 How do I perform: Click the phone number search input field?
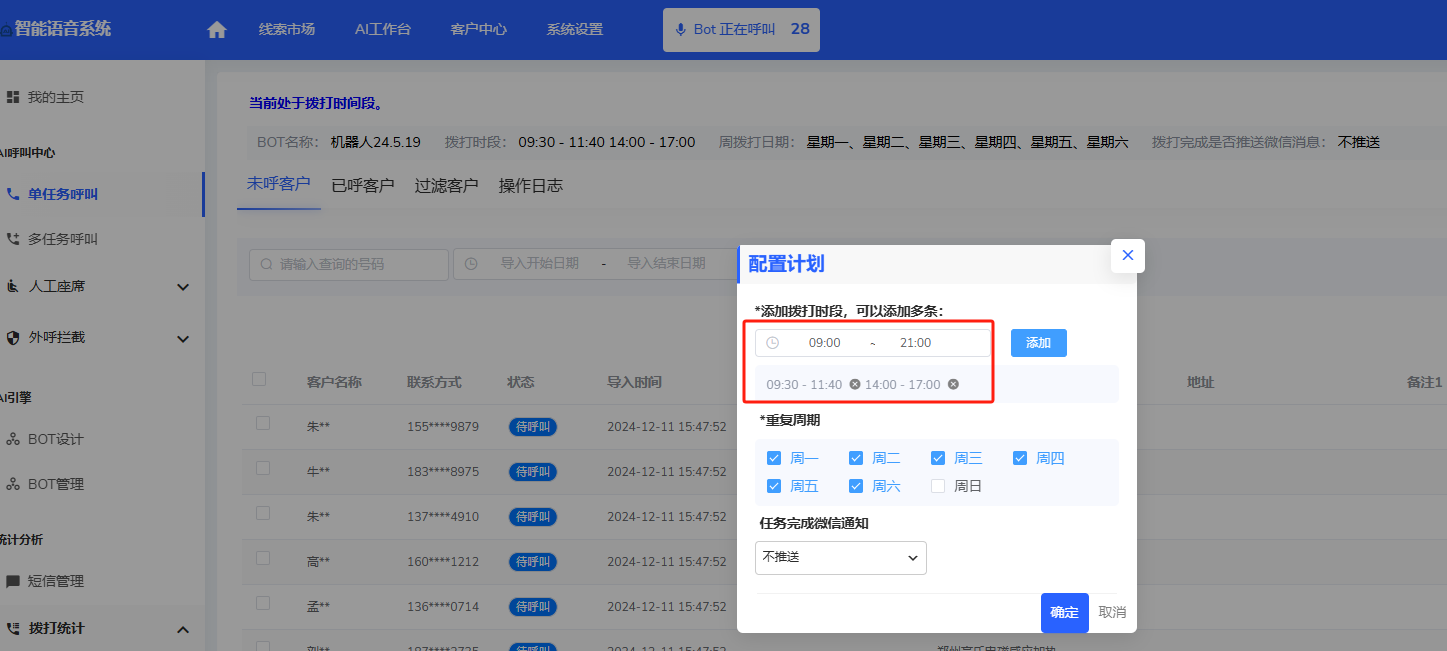[350, 265]
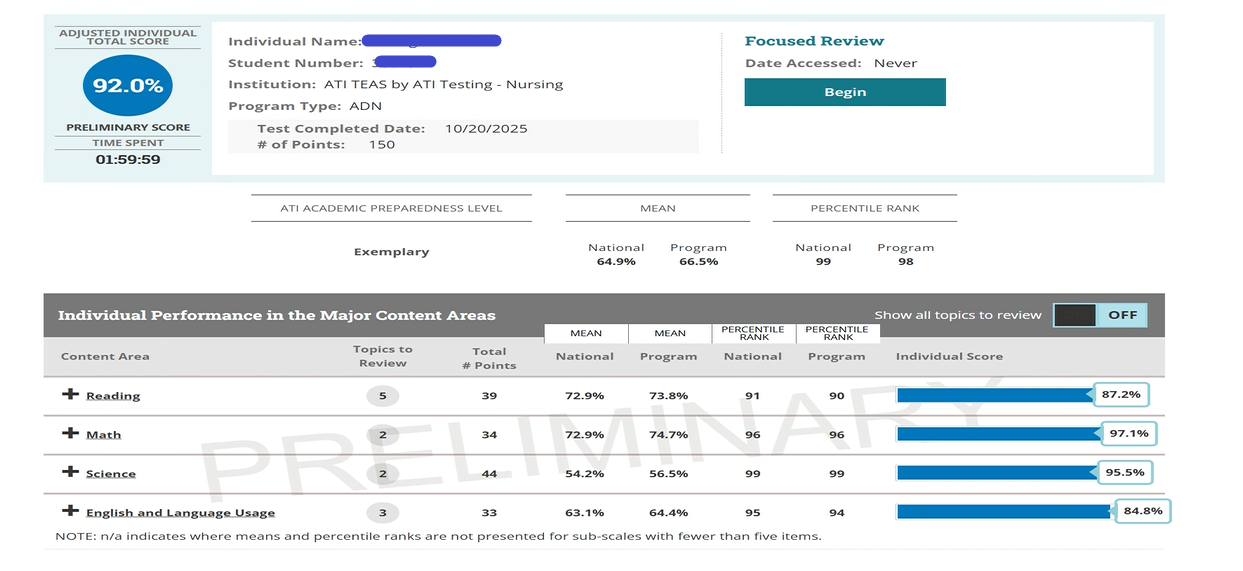Click the Topics to Review column header
The width and height of the screenshot is (1243, 571).
tap(382, 356)
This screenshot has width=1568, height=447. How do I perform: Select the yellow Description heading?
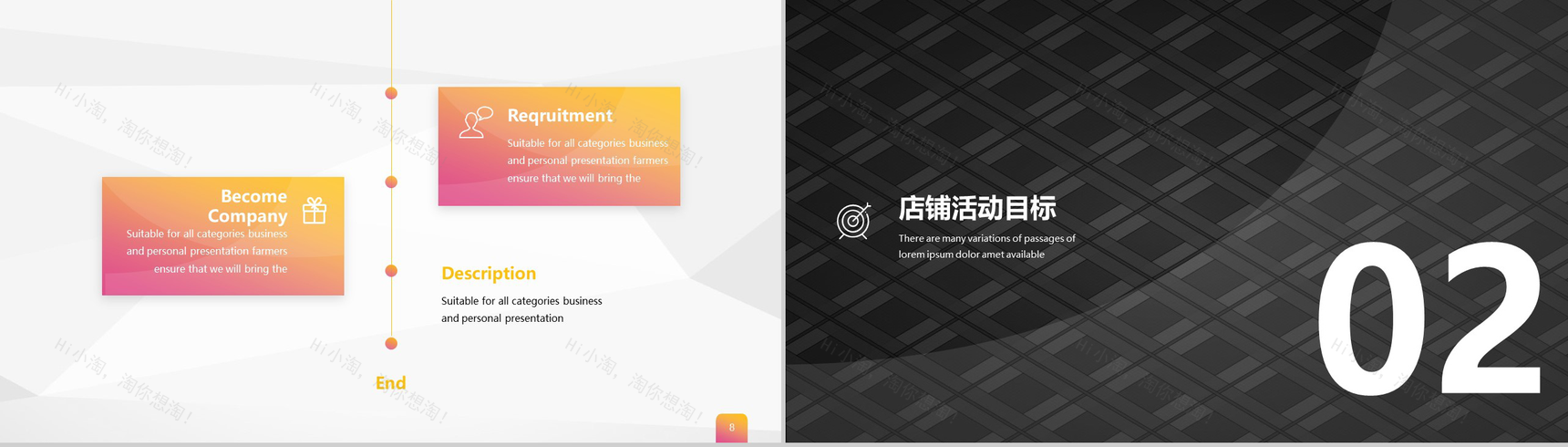[x=489, y=274]
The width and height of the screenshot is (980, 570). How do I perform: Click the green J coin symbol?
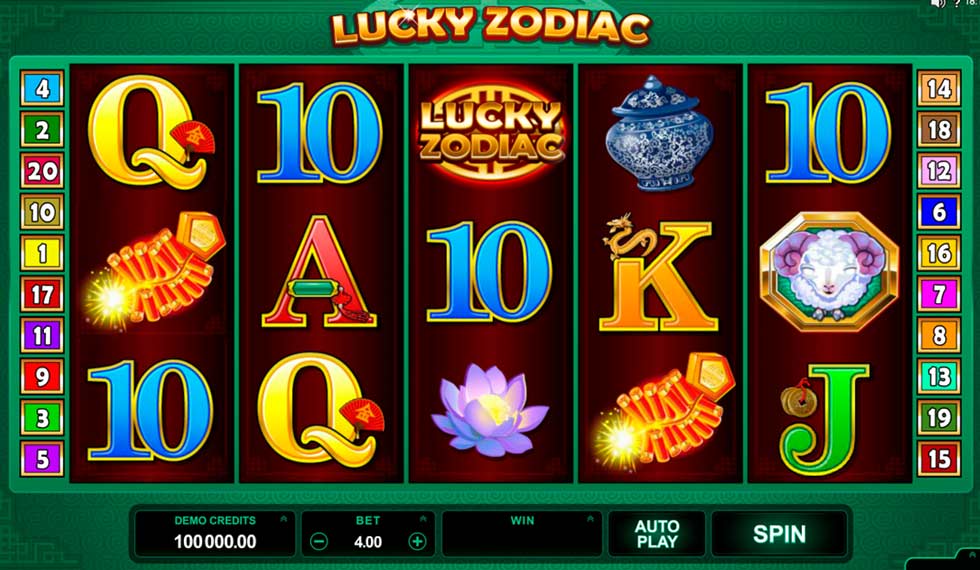[x=824, y=419]
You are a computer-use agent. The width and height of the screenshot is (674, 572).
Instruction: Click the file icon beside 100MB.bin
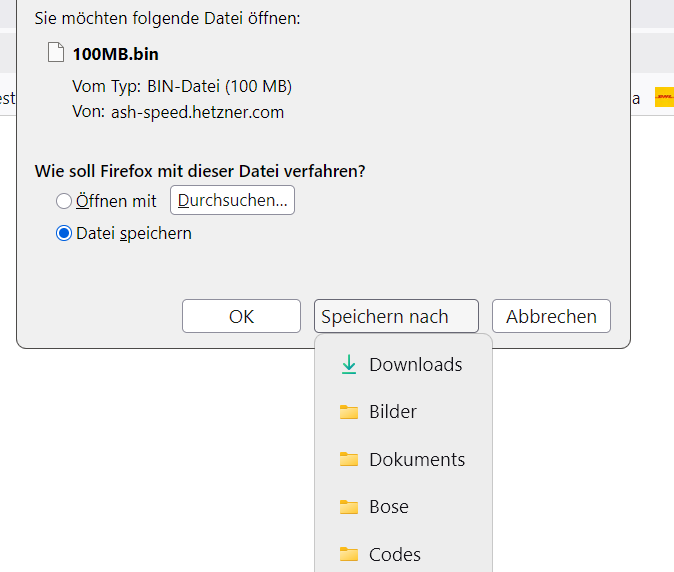(56, 53)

● ● ● ● ●

Requirement
All entries need repeating exactly, but without the pictures.

Response area
 How do I perform: Click the phone number search input field?
[350, 265]
Click the Topics to Review column header
The width and height of the screenshot is (1243, 571).
tap(382, 356)
This screenshot has width=1568, height=447. How do I perform: Select the yellow Description heading?
[x=489, y=274]
The width and height of the screenshot is (980, 570). How do I perform: Click the green J coin symbol?
[x=824, y=419]
You are a computer-use agent. The width and height of the screenshot is (674, 572).
Instruction: Click the file icon beside 100MB.bin
(56, 53)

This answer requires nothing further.